**EXERCISE BRIEF**. A complete copy of the entries, exactly as written, is the expected result.

[Stored items from a collection]
--------------------------------------------------
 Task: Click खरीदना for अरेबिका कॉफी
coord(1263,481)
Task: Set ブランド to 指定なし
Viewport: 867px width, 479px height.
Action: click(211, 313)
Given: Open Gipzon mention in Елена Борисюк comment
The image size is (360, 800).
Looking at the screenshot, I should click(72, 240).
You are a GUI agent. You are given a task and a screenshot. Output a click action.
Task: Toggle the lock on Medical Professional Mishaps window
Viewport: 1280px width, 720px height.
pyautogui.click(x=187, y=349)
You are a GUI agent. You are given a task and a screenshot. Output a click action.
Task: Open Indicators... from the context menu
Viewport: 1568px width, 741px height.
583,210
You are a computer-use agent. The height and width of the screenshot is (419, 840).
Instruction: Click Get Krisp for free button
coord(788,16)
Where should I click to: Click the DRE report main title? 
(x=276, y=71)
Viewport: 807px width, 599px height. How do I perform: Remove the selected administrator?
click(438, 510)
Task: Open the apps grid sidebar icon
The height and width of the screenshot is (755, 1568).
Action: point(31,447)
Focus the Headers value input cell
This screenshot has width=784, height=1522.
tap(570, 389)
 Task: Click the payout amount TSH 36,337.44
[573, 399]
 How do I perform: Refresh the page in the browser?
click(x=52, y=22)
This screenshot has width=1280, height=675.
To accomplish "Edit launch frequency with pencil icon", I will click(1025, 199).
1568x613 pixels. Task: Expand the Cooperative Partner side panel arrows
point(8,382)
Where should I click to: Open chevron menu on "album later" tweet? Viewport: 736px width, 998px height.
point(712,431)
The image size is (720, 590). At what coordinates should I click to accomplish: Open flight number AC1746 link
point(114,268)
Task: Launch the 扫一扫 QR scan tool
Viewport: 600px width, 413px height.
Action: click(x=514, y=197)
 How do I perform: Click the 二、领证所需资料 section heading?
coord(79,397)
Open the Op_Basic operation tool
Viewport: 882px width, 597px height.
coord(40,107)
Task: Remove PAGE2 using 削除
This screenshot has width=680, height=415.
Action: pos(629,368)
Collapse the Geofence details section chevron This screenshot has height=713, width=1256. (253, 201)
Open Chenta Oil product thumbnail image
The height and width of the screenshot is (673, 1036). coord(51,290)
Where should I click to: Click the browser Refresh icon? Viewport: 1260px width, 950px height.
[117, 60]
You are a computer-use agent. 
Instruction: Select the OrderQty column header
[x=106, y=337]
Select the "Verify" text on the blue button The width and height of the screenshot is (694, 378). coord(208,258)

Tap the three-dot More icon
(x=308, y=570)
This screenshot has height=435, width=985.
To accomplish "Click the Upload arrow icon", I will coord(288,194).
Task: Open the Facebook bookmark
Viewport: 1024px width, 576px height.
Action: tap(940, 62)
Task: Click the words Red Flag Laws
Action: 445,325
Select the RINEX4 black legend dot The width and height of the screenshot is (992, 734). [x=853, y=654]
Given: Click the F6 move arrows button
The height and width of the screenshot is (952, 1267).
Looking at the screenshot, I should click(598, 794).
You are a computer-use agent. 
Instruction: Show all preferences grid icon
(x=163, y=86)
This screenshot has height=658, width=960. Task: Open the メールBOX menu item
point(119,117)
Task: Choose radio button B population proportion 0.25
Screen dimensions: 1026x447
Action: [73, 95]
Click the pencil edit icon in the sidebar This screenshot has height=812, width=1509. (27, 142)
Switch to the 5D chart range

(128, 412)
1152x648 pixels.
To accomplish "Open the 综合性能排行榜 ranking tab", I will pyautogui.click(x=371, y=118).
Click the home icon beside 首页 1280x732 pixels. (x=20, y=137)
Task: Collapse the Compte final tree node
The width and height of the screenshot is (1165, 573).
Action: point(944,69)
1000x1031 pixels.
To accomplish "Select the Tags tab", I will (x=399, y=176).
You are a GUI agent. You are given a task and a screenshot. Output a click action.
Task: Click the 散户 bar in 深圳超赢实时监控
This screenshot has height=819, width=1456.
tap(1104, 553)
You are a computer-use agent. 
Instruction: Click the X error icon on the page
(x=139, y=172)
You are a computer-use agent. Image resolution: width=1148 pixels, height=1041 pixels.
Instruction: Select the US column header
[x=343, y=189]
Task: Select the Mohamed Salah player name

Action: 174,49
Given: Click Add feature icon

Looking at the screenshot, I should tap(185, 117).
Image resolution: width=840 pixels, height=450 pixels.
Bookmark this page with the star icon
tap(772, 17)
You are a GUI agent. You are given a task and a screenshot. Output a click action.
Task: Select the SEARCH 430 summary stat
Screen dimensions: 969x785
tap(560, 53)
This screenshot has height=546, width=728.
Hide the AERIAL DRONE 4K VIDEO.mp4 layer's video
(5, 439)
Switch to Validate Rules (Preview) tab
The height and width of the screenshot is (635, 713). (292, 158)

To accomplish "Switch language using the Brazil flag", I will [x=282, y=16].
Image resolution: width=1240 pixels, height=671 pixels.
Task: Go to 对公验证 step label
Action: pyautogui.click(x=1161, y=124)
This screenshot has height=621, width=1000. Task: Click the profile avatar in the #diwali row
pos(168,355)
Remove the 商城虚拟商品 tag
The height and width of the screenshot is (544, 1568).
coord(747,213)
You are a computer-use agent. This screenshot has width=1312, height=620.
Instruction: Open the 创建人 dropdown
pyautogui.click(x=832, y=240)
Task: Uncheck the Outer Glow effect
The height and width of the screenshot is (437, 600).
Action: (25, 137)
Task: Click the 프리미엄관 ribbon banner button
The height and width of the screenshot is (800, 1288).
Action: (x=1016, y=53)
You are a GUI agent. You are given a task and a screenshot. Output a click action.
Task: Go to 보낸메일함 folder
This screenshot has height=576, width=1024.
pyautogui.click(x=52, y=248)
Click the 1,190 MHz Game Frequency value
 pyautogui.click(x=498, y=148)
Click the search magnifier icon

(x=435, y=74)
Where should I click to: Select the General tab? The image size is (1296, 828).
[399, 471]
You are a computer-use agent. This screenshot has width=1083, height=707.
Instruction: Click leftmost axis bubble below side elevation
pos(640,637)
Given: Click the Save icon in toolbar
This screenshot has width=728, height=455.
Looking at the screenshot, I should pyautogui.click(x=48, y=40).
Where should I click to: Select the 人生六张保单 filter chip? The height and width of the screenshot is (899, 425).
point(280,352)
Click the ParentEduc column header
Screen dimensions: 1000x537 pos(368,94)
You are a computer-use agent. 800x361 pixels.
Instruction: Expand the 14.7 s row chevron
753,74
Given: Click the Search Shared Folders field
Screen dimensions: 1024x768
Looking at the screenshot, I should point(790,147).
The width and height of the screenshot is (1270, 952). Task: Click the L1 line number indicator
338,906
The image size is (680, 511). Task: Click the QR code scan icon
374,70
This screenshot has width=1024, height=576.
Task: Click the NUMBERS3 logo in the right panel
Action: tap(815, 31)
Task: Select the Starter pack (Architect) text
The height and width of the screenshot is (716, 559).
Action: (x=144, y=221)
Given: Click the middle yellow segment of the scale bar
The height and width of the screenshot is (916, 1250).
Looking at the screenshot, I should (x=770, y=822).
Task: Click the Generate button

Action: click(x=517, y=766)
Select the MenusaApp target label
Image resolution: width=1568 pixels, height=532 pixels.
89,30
--------------------------------------------------
**TASK SOLUTION**.
 Task: Click खरीदना for अरेबिका कॉफी
coord(1263,481)
Task: Set ブランド to 指定なし
Viewport: 867px width, 479px height.
Action: click(211, 313)
Given: Open Gipzon mention in Елена Борисюк comment
The image size is (360, 800).
Looking at the screenshot, I should click(72, 240).
You are a GUI agent. You are given a task and a screenshot. Output a click action.
Task: Toggle the lock on Medical Professional Mishaps window
Viewport: 1280px width, 720px height.
pyautogui.click(x=187, y=349)
You are a GUI agent. You are given a task and a screenshot. Output a click action.
Task: Open Indicators... from the context menu
Viewport: 1568px width, 741px height.
583,210
You are a computer-use agent. The height and width of the screenshot is (419, 840).
Instruction: Click Get Krisp for free button
coord(788,16)
Where should I click to: Click the DRE report main title? 
(x=276, y=71)
Viewport: 807px width, 599px height. How do I perform: Remove the selected administrator?
click(438, 510)
Task: Open the apps grid sidebar icon
The height and width of the screenshot is (755, 1568).
Action: point(31,447)
Focus the Headers value input cell
This screenshot has width=784, height=1522.
tap(570, 389)
 Task: Click the payout amount TSH 36,337.44
[573, 399]
 How do I perform: Refresh the page in the browser?
click(x=52, y=22)
This screenshot has width=1280, height=675.
To accomplish "Edit launch frequency with pencil icon", I will click(1025, 199).
1568x613 pixels. Task: Expand the Cooperative Partner side panel arrows
point(8,382)
Where should I click to: Open chevron menu on "album later" tweet? Viewport: 736px width, 998px height.
point(712,431)
The image size is (720, 590). At what coordinates should I click to accomplish: Open flight number AC1746 link
point(114,268)
Task: Launch the 扫一扫 QR scan tool
Viewport: 600px width, 413px height.
Action: click(x=514, y=197)
 How do I perform: Click the 二、领证所需资料 section heading?
coord(79,397)
Open the Op_Basic operation tool
Viewport: 882px width, 597px height.
coord(40,107)
Task: Remove PAGE2 using 削除
This screenshot has width=680, height=415.
Action: pos(629,368)
Collapse the Geofence details section chevron This screenshot has height=713, width=1256. (253, 201)
Open Chenta Oil product thumbnail image
The height and width of the screenshot is (673, 1036). coord(51,290)
Where should I click to: Click the browser Refresh icon? Viewport: 1260px width, 950px height.
[117, 60]
You are a computer-use agent. 
Instruction: Select the OrderQty column header
[x=106, y=337]
Select the "Verify" text on the blue button The width and height of the screenshot is (694, 378). coord(208,258)

Tap the three-dot More icon
(x=308, y=570)
This screenshot has height=435, width=985.
To accomplish "Click the Upload arrow icon", I will coord(288,194).
Task: Open the Facebook bookmark
Viewport: 1024px width, 576px height.
Action: tap(940, 62)
Task: Click the words Red Flag Laws
Action: 445,325
Select the RINEX4 black legend dot The width and height of the screenshot is (992, 734). [x=853, y=654]
Given: Click the F6 move arrows button
The height and width of the screenshot is (952, 1267).
Looking at the screenshot, I should click(598, 794).
You are a computer-use agent. 
Instruction: Show all preferences grid icon
(x=163, y=86)
This screenshot has height=658, width=960. Task: Open the メールBOX menu item
point(119,117)
Task: Choose radio button B population proportion 0.25
Screen dimensions: 1026x447
Action: [73, 95]
Click the pencil edit icon in the sidebar This screenshot has height=812, width=1509. (27, 142)
Switch to the 5D chart range

(128, 412)
1152x648 pixels.
To accomplish "Open the 综合性能排行榜 ranking tab", I will pyautogui.click(x=371, y=118).
Click the home icon beside 首页 1280x732 pixels. (x=20, y=137)
Task: Collapse the Compte final tree node
The width and height of the screenshot is (1165, 573).
Action: point(944,69)
1000x1031 pixels.
To accomplish "Select the Tags tab", I will (x=399, y=176).
You are a GUI agent. You are given a task and a screenshot. Output a click action.
Task: Click the 散户 bar in 深圳超赢实时监控
This screenshot has height=819, width=1456.
tap(1104, 553)
You are a computer-use agent. 
Instruction: Click the X error icon on the page
(x=139, y=172)
You are a computer-use agent. Image resolution: width=1148 pixels, height=1041 pixels.
Instruction: Select the US column header
[x=343, y=189]
Task: Select the Mohamed Salah player name

Action: 174,49
Given: Click Add feature icon

Looking at the screenshot, I should tap(185, 117).
Image resolution: width=840 pixels, height=450 pixels.
Bookmark this page with the star icon
tap(772, 17)
You are a GUI agent. You are given a task and a screenshot. Output a click action.
Task: Select the SEARCH 430 summary stat
Screen dimensions: 969x785
tap(560, 53)
This screenshot has height=546, width=728.
Hide the AERIAL DRONE 4K VIDEO.mp4 layer's video
(5, 439)
Switch to Validate Rules (Preview) tab
The height and width of the screenshot is (635, 713). (292, 158)

To accomplish "Switch language using the Brazil flag", I will [x=282, y=16].
Image resolution: width=1240 pixels, height=671 pixels.
Task: Go to 对公验证 step label
Action: pyautogui.click(x=1161, y=124)
This screenshot has height=621, width=1000. Task: Click the profile avatar in the #diwali row
pos(168,355)
Remove the 商城虚拟商品 tag
The height and width of the screenshot is (544, 1568).
coord(747,213)
You are a computer-use agent. This screenshot has width=1312, height=620.
Instruction: Open the 创建人 dropdown
pyautogui.click(x=832, y=240)
Task: Uncheck the Outer Glow effect
The height and width of the screenshot is (437, 600).
Action: (25, 137)
Task: Click the 프리미엄관 ribbon banner button
The height and width of the screenshot is (800, 1288).
Action: (x=1016, y=53)
You are a GUI agent. You are given a task and a screenshot. Output a click action.
Task: Go to 보낸메일함 folder
This screenshot has height=576, width=1024.
pyautogui.click(x=52, y=248)
Click the 1,190 MHz Game Frequency value
 pyautogui.click(x=498, y=148)
Click the search magnifier icon

(x=435, y=74)
Where should I click to: Select the General tab? The image size is (1296, 828).
[399, 471]
You are a computer-use agent. This screenshot has width=1083, height=707.
Instruction: Click leftmost axis bubble below side elevation
pos(640,637)
Given: Click the Save icon in toolbar
This screenshot has width=728, height=455.
Looking at the screenshot, I should pyautogui.click(x=48, y=40).
Where should I click to: Select the 人生六张保单 filter chip? The height and width of the screenshot is (899, 425).
point(280,352)
Click the ParentEduc column header
Screen dimensions: 1000x537 pos(368,94)
You are a computer-use agent. 800x361 pixels.
Instruction: Expand the 14.7 s row chevron
753,74
Given: Click the Search Shared Folders field
Screen dimensions: 1024x768
Looking at the screenshot, I should point(790,147).
The width and height of the screenshot is (1270, 952). Task: Click the L1 line number indicator
338,906
The image size is (680, 511). Task: Click the QR code scan icon
374,70
This screenshot has width=1024, height=576.
Task: Click the NUMBERS3 logo in the right panel
Action: tap(815, 31)
Task: Select the Starter pack (Architect) text
The height and width of the screenshot is (716, 559).
Action: (x=144, y=221)
Given: Click the middle yellow segment of the scale bar
The height and width of the screenshot is (916, 1250).
Looking at the screenshot, I should (x=770, y=822).
Task: Click the Generate button

Action: click(x=517, y=766)
Select the MenusaApp target label
Image resolution: width=1568 pixels, height=532 pixels.
89,30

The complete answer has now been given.